What you are asked to do:
Within the listing below, please copy exactly the lines between the line holding "Toggle the pin toolbar button" and the line holding "Instruction: Jump to", inclusive.

Data shown:
##############################

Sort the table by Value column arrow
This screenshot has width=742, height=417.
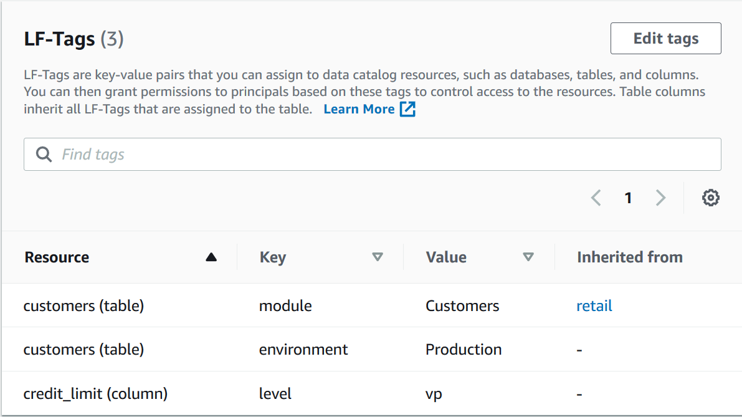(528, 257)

##############################

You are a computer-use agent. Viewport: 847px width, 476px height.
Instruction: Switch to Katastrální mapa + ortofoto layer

##############################

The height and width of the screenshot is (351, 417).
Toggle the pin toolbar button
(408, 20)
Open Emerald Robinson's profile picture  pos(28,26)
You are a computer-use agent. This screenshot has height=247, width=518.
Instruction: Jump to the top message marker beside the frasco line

##############################

Solution for this exercise:
Toggle the pin toolbar button
(408, 20)
Open Emerald Robinson's profile picture  pos(28,26)
You are a computer-use agent. This screenshot has height=247, width=518.
Instruction: Jump to the top message marker beside the frasco line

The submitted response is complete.